Dissertation Defense

Scalable Algorithms Using Optimization on Orthogonal Matrix Manifolds

Kyle Gilman
GM Conference Room, Lurie Engineering Center (4th floor)Map

Modern machine learning in signal processing, business, and science often seeks to extract interpretable representations from large amounts of raw messy data. However, many traditional unsupervised learning algorithms cannot handle or scale to data with missing entries, heterogeneous quality, or streaming observations. This dissertation addresses these challenges and proposes scalable, efficient algorithms using low-rank modeling and disciplined optimization.

The first half of this talk proposes heteroscedastic probabilistic principal component analysis (HPPCA) to learn the maximum likelihood estimates of the low-rank factors and unknown noise variances of data groups with heteroscedastic noise. Our model achieves superior performance compared to PCA and gracefully leverages additional noisy samples. This leads us to naturally derive an online algorithm for streaming data containing missing entries, for which we show subspace estimation and tracking improvement compared to state-of-the-art streaming PCA algorithms.

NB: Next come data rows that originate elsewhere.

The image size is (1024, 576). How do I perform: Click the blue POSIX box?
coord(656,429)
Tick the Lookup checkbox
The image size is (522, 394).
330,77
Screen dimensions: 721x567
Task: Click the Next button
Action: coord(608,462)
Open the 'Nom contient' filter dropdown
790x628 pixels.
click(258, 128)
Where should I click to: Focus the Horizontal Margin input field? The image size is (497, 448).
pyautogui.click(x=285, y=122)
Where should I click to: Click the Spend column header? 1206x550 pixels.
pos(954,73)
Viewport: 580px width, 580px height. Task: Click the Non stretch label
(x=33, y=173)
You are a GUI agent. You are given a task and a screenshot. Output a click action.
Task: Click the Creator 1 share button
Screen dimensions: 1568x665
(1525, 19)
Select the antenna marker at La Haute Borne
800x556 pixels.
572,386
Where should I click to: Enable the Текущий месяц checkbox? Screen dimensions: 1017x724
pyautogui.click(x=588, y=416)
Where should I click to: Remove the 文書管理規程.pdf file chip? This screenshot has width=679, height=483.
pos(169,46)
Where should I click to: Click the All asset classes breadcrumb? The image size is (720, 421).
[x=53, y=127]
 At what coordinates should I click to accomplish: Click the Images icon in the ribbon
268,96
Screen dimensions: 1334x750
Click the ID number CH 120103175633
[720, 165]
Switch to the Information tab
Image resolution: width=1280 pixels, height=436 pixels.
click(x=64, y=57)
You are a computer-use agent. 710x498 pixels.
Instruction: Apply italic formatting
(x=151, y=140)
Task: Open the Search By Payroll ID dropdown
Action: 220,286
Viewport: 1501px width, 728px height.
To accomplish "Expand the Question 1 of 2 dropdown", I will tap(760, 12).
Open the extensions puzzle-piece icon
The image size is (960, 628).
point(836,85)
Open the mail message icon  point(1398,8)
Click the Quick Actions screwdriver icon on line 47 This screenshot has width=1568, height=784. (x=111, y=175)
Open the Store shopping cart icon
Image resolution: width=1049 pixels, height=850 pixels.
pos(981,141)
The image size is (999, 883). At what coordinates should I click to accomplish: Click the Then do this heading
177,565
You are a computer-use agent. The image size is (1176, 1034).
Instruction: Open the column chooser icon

The second half studies a nonconvex problem on the Stiefel manifold originating from the HPPCA log-likelihood uniquely distinct from PCA and not readily solved by the singular value decomposition. We derive a novel semidefinite relaxation of the problem, show a dual certificate of our SDP to certify global optimality of local solutions, and finally we prove the existence of tight SDP problems for HPPCA.


Chair: Professor Laura Balzano